Activity A:
Extract the part of the imposter syndrome passage from "Who’s telling the" to "College’s greatest lie.", word for word.
Activity B:
Answer these from the imposter syndrome passage:
(i) Who is telling the lie?
(ii) What has the lie been called?
(iii) What is the diligence of those who feel like imposters based in?

Passage to read:
# # #

There are enough real things in college to be stressed about, no one needs to be stressed over fake things.
And no one needs to be stressed by the LIES they are told in college. There is one very common, very damaging lie that affects too many students. This lie gets to students in colleges in every part of the country—if not the world.
And it’s just NOT TRUE.
It needs to be stopped.
Maybe the biggest reason it’s so hard to stop this particular lie is the authority of the people who tell it.
So, what is this lie? Who’s telling it? And what can we do to stop them?
All of these questions will be answered, but slightly out of order.
Who’s telling the lie?
Students are telling this lie to themselves. And they almost always believe it. To make sure I’m being clear: I’m not talking about one student telling this lie to another student, or a group of students. I’m talking about each individual student telling this lie to him or herself. And, sadly, being a better or smarter student may actually make them more susceptible to this lie.
College’s greatest lie.
This lie that students tell themselves is this: that they are an imposter. Many students, often the best and brightest, tell themselves that they don’t belong in college, or in law school, or wherever else they are. To be sure, this lie affects more than just students, causing unknown stress to professionals and workers of all capacities, disproportionally afflicting those who the rest of the world might see as the most successful, brilliant people.
This lie has been called “imposter syndrome” and usually refers to high-achieving individuals with an inability to internalize their accomplishments and a persistent fear as being exposed as a fraud.1 This feeling persists despite external evidence of competence, causing many to stay convinced that they are frauds no matter how much success they achieve. Imposter syndrome allows people to dismiss their own success as luck or, often, as a result of deceiving others into thinking they are smarter than they believe themselves to be.
Perhaps the worst part of this lie is that it is more prevalent among the highest of achievers.2 No matter how much they achieve, those dealing with imposter syndrome feel that they will be discovered as “the frauds they really are” any minute.
Along with the sense of being “phony” or a “fraud,” imposter syndrome can cause diligence, avoidance of confidence displays, and discounting and fearing success. Although some of these traits don’t necessarily sound bad, they are not too good. Diligence would normally be thought of as a good trait in anyone, especially in high achievers; but the diligence shown by those who feel like imposters can border on hypervigilence or obsessiveness, and is based in the fear of being “found out.”

# # #

Record excerpts:

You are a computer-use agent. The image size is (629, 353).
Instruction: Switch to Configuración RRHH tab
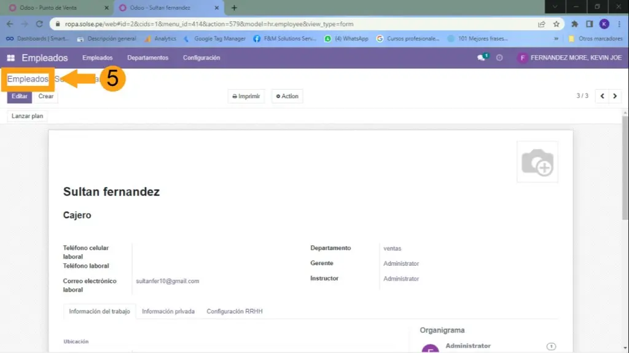pos(234,311)
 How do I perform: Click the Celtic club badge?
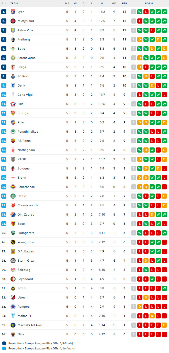pos(13,196)
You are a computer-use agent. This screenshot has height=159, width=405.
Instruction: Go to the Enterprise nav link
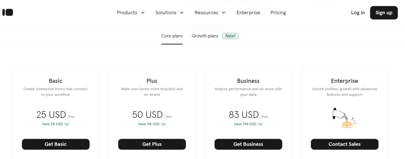tap(248, 13)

# # #

Answer space A:
Who’s telling the lie?
Students are telling this lie to themselves. And they almost always believe it. To make sure I’m being clear: I’m not talking about one student telling this lie to another student, or a group of students. I’m talking about each individual student telling this lie to him or herself. And, sadly, being a better or smarter student may actually make them more susceptible to this lie.
College’s greatest lie.

Answer space B:
(i) Each individual student, telling it to themselves.
(ii) "Imposter syndrome."
(iii) The fear of being "found out."